Once you reach the line with "Given: Toggle the sidebar hamburger menu", copy it and every line after it exactly, up to the end of the data. Omit the pictures.

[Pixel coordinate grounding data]
=== Section Start ===
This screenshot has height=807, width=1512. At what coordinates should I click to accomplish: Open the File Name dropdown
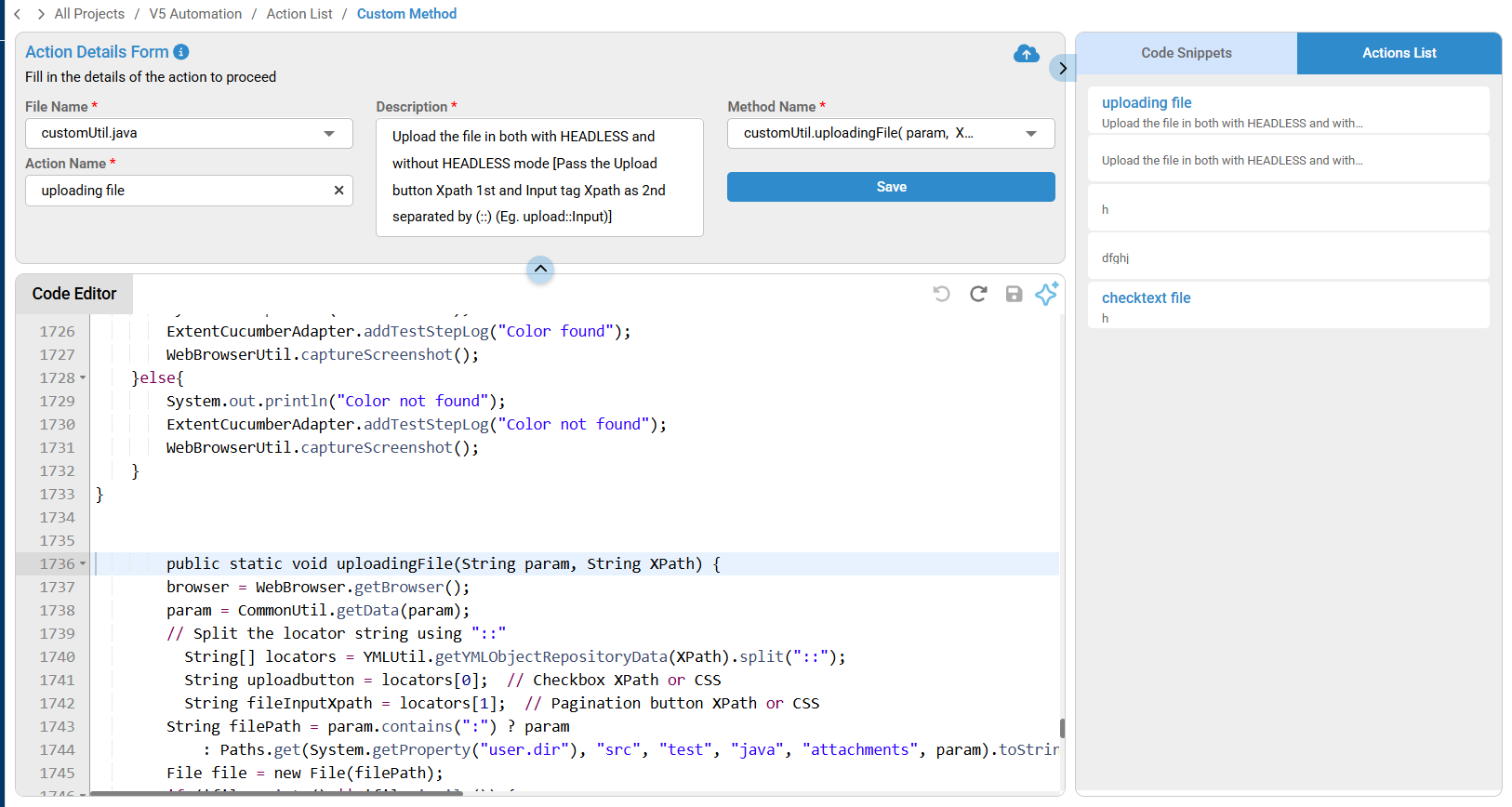point(329,134)
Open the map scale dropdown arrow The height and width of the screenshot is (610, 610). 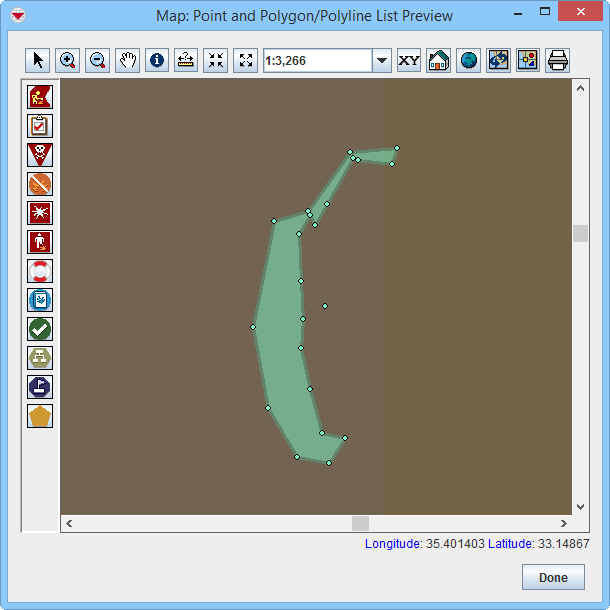(381, 61)
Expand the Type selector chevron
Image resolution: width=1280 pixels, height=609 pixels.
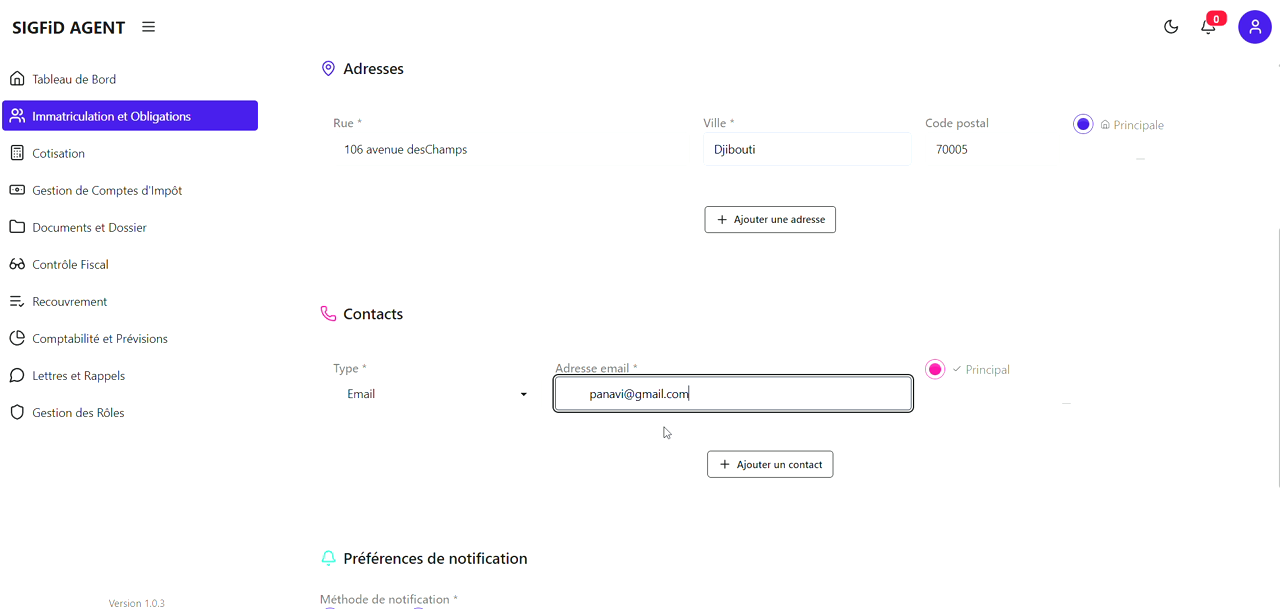coord(523,394)
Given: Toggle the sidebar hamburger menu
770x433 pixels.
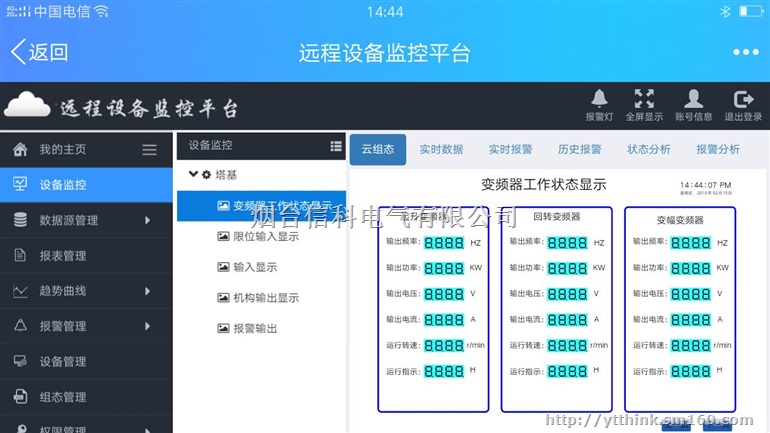Looking at the screenshot, I should 149,150.
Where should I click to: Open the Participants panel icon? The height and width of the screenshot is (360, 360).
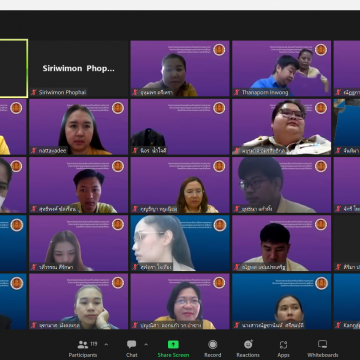point(83,345)
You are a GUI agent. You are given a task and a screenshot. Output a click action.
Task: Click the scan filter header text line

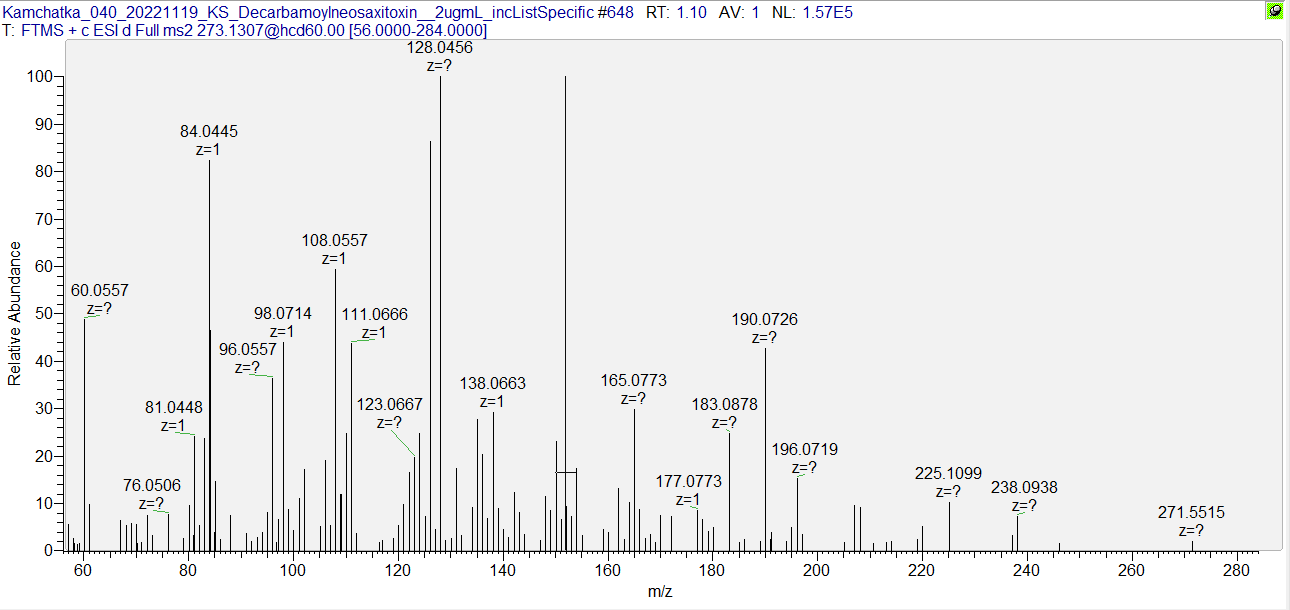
=== Section End ===
**Result of the exercise**
Given: Toggle the sidebar hamburger menu
770x433 pixels.
Looking at the screenshot, I should 149,150.
Where should I click to: Open the Participants panel icon? The height and width of the screenshot is (360, 360).
point(83,345)
You are a GUI agent. You are given a task and a screenshot. Output a click action.
Task: Click the scan filter header text line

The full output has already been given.